Darwin's Failure Confirms Theosophy
In my personal opinion the failure of Darwinism to explain
macroevolution is one of the strongest confirmations of the truth
of Theosophy - and perhaps the single best confirmation.
While the information presented in this and previous newsletters
may seem sufficient to justify that claim, there is yet more reason
to support it that requires a brief digression into the
epistemological nature of "proof".
Judging the truth of Theosophy occurs in numerous ways for different
people. Those ways include intuitive reaction, philosophical
reasonableness, internal consistency, integrative capacity, explanatory
power, and observation and study of life. Hopefully over time and
lives we progress to more direct knowing of the metaphysics. In more
external cases some predictions and assertions of Blavatsky can be
reasonably tested with objective data. Long time students of
Theosophy encounter a seemingly endless series of such confirmations
during their years of study.
Obviously her statements on Darwinism can be tested - more
effectively as the decades roll on. Specifically I am suggesting
testing her claim that Darwinism is true but only a "minor" law, and
that Darwinism does not account for the origin of the species.
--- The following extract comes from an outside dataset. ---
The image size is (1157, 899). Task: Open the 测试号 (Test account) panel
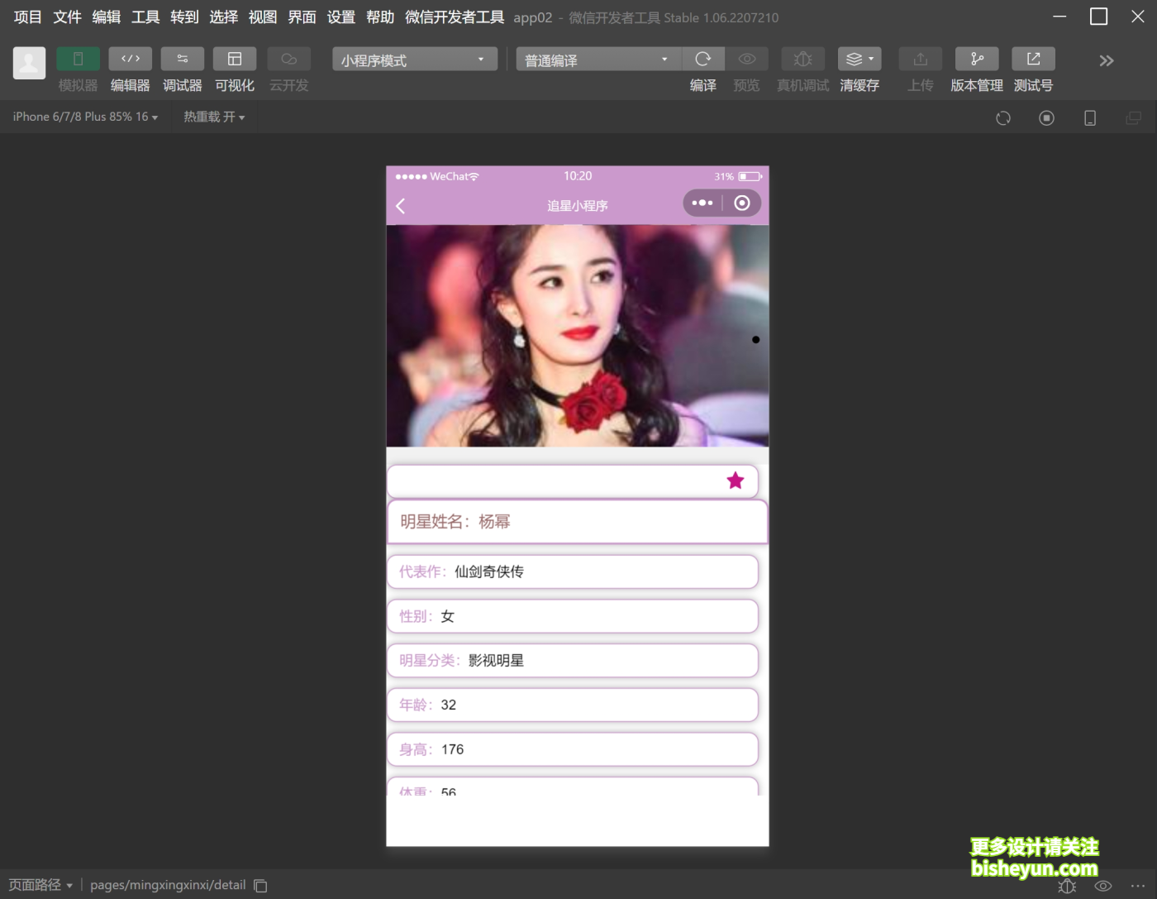tap(1033, 59)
Since her assertion was quite opposite to the accepted scientific
wisdom of her time, its vindication confers all the more strength to
her claims.
Her primary book making this assertion was the "Secret Doctrine"
published in 1888. Darwin had published his "Origin of the Species"
in 1859. By her day Darwinism had taken the scientific world by
storm. By her time, any opposition to Darwinism labeled one as
ignorant and worse. So when she made her assertion in the face of
all the celebration and acclaim for Darwinism, it carries all the
more significance when she is finally shown to have been correct.
In a sense, the ideas of Karl Popper are similar. He promoted
the value of "falsifiability" of a theory. In more detail he said
the theory to be tested should make "risky predictions." Since
Theosophy is not presented as a theory but rather as an assertion -
determined by eons of testing and checking by seers - we should
look for a risky "assertion." And Blavatsky's assertions on
Darwinism fully qualify as risky in the sense used by Popper.
Her assertions were not only risky in a theoretical sense but
holding her view could destroy a person's career - then and now.
Louis Agassiz is the model of what happened to scientists who tried
to resist the rising tide of evolution. Agassiz's tragedy is
described in Gould's essay "Agassiz in the Galapagos," in "Hen's
Teeth and Horse's Toes." As Gould tells it, the Swiss-born
Harvard professor was "without doubt, the greatest and most
influential naturalist of nineteenth-century America," a great
scientist and a social lion who was an intimate of just about
everyone who mattered. "But Agassiz's summer of fame and fortune
turned into a winter of doubt and befuddlement," because his
idealist philosophical bias prevented him from embracing Darwin's
theory. All his students became evolutionists and he had long been
a sad and isolated figure when he died in 1873." (Darwin on Trial
p. 182)
(His "philosophical bias" must have been that he preferred truth and
knew the geologic record too well to accept Darwinism.)
While increasing numbers of scientists are beginning to express their
doubts about Darwinism, in general the road is still rocky and risky
for many. The August '05 issue of Whistleblower, devoted to
intelligent design, tells the following story.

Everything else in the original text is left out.